Discussion and Conclusions
This article presents a browser-server–based tele-audiology system that supports two remote test procedures—the pure-tone audiogram test and the speech test—for patient hearing diagnosis. It elaborated the system architecture, technical implementation, and initial clinical testing results. The system features, with an auxiliary communication channel, uniquely make speech tests convenient. The initial results from the experiments demonstrate that the proposed tele-audiology system generated testing results comparable to those of its traditional face-to-face counterparts.
The proposed system promises to better serve traditionally underserved populations, such as employees working in noisy environments, citizens in rural areas and underdeveloped countries, elderly individuals with no transportation, prisoners, and active and retired military service members.
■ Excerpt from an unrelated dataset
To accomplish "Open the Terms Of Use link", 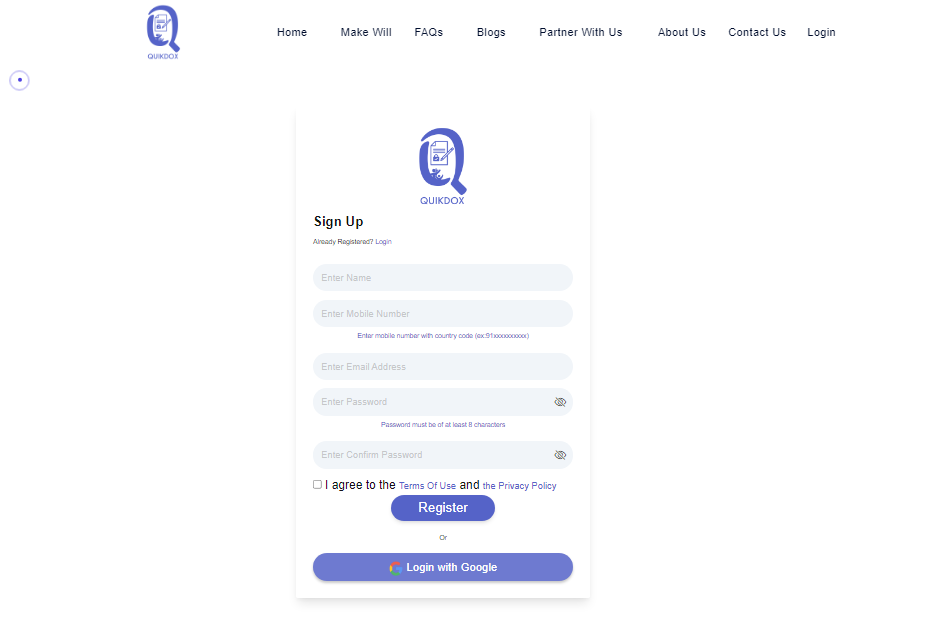I will click(427, 485).
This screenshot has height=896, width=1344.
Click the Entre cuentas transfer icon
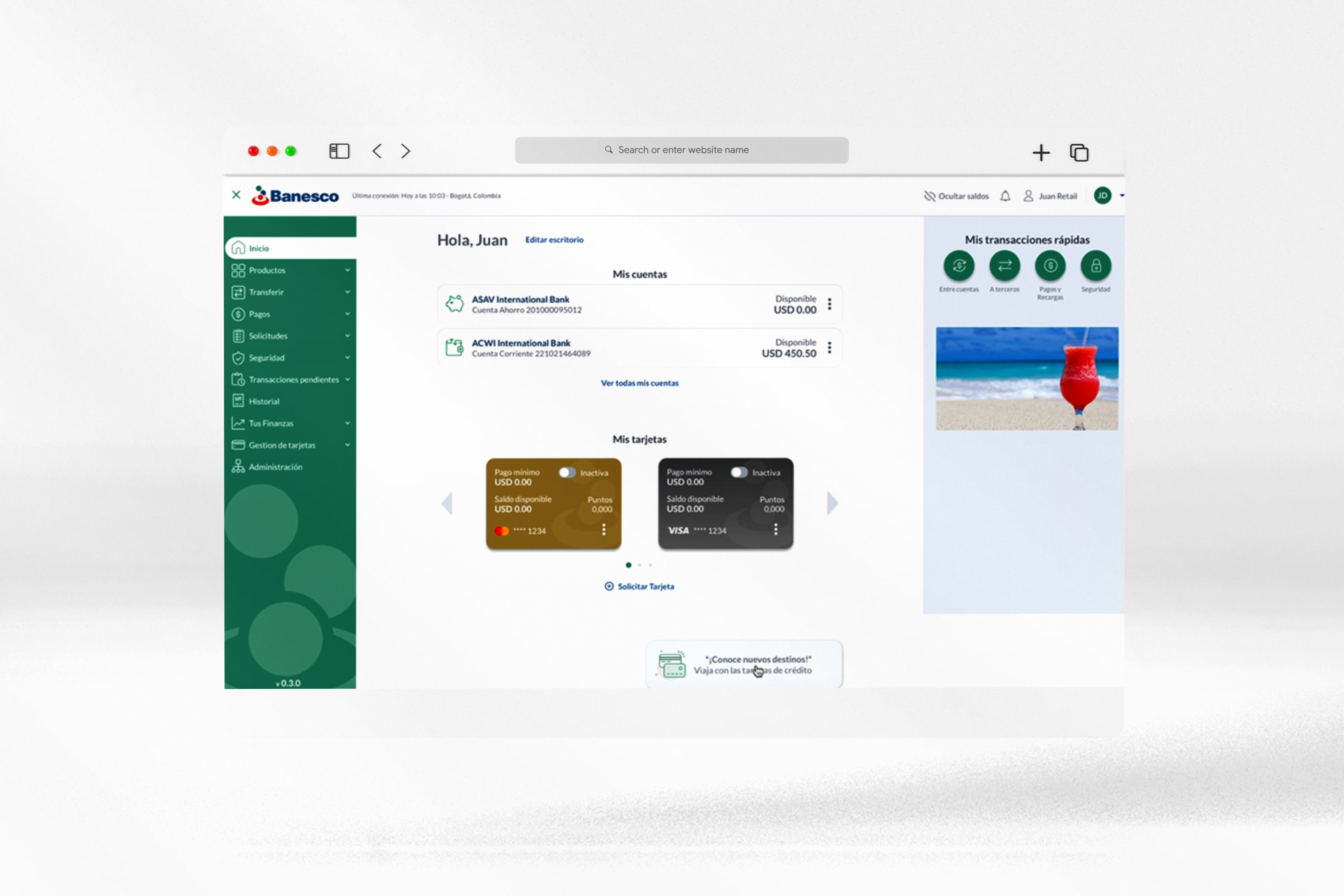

Before its ultimate implementation, multiple milestones need to be achieved next: (a) Due to time constraints, these tests were performed when the audiologist and patient were connected to the system within the same Internet domain; more Internet connection cases will tested. (b) Non–hospital patient end settings (e.g., on vehicles or in field) will be investigated. (c) Variables with clinical impact (such as consumer and user satisfaction) will be examined.
Footnotes
Acknowledgments
The authors want to thank PhD student Kaila Higuchi for her assistance in collecting the clinical study data used in this article and Ms. Deborah Poage for her graphical and editorial help. This research and development project was conducted by East Carolina University and is made possible by a cooperative agreement that was awarded and administered by the U.S. Army Medical Research & Materiel Command and the Telemedicine & Advanced Technology Research Center, at Fort Detrick, MD, under contract W81XWH1120221.
Disclosure Statement
No competing financial interests exist.